Scribble scribble

 - by Sarah Lipoff

 

 

© Sarah Lipoff 2010

My daughter is just about two and totally in love with coloring. She will use anything and everything to make marks and lines whenever she can. Not only is she really into scribbling, she spends good chunks of time concentrating while working – which is pretty amazing for this age! Most almost-two-year-olds have a three-second attention span.

Really.

So, for those of you out there with a wee tot about the same age, you’ve probably exhausted all patience for scribbles. You’ve put out countless crayons, markers, crayons again, and even pencils for your child to experiment with and now have a fridge covered in scribbles. The scribble stage is the first developmental stage of art, and your child’s first foray into developing his fine-motor skills, concentration, and creativity. Fine-motor skills are the ability to pinch and grasp, which builds those growing itty-bitty muscles in your child’s hands. And, yes, your child may find scribbling to be the next best thing until he’s around the age of three, or even up to the age of five!

There are lots of fun and exciting ways to encourage your little scribbler. At our house, we have some favorite go-to activities that are simple and also great for development. I think you’ll find if you take the time to play and scribble with your child, you’ll both have a rewarding time creating together!

Music and marks – Listening to music gets kids moving – and also motivates budding brains to think in mathematical ways! Tape a sheet of paper on a work surface for your child. If you have a table he can easily reach on his own, he’ll feel free to make his marks. Otherwise, set your child up in the high chair or a booster seat at the table so he can wiggle around safely. Now play some fun music! Encourage your child to move and groove while using crayons to scribble to the beat. If he seems to be losing interest, try changing the music and see how he responds!

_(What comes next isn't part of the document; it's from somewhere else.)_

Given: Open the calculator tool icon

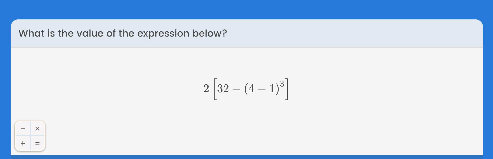Looking at the screenshot, I should pyautogui.click(x=30, y=136).

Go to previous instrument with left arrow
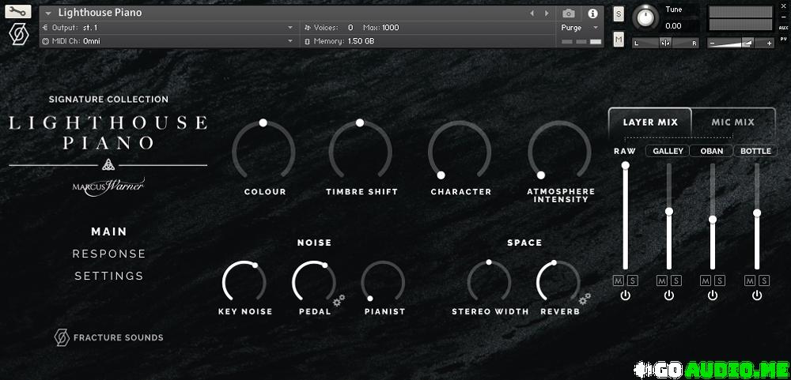[x=532, y=13]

Painting surprise – Using a paintbrush gets a bit boring after a while, so mix things up by introducing your child to something different, such as a feather, leaf, or branch! Pre-mix some water downed tempera paint on paper plates along with putting out a collection of new and interesting painting tools. Craft feathers are always enjoyable to dip and delicately make lines and sprigs from evergreen trees or long leaves from flowers are lots of fun, too! Encourage your artist to mix his paints together to see what colors he creates – introducing basic color theory concepts!

Glue mess – Glue is sticky and ooey-gooey. Some youngsters aren’t excited about getting their hands messy, so why not use a glue bottle as a mark making tool! Your child can squeeze away at a slightly opened glue bottle and scribble all over a black piece of construction paper. This project has the potential to get messy, so set your child up for success at a work table along with taping the corners of his paper so it doesn’t slid all over the place. You can help your child get started by squeezing some glue on his paper and then letting him continue to scribble and squeeze. Let the paper dry overnight and the next day, he can scribble all over that dried glue with colored chalk! What fun – and super cool!

So, what are you waiting for? Go scribble!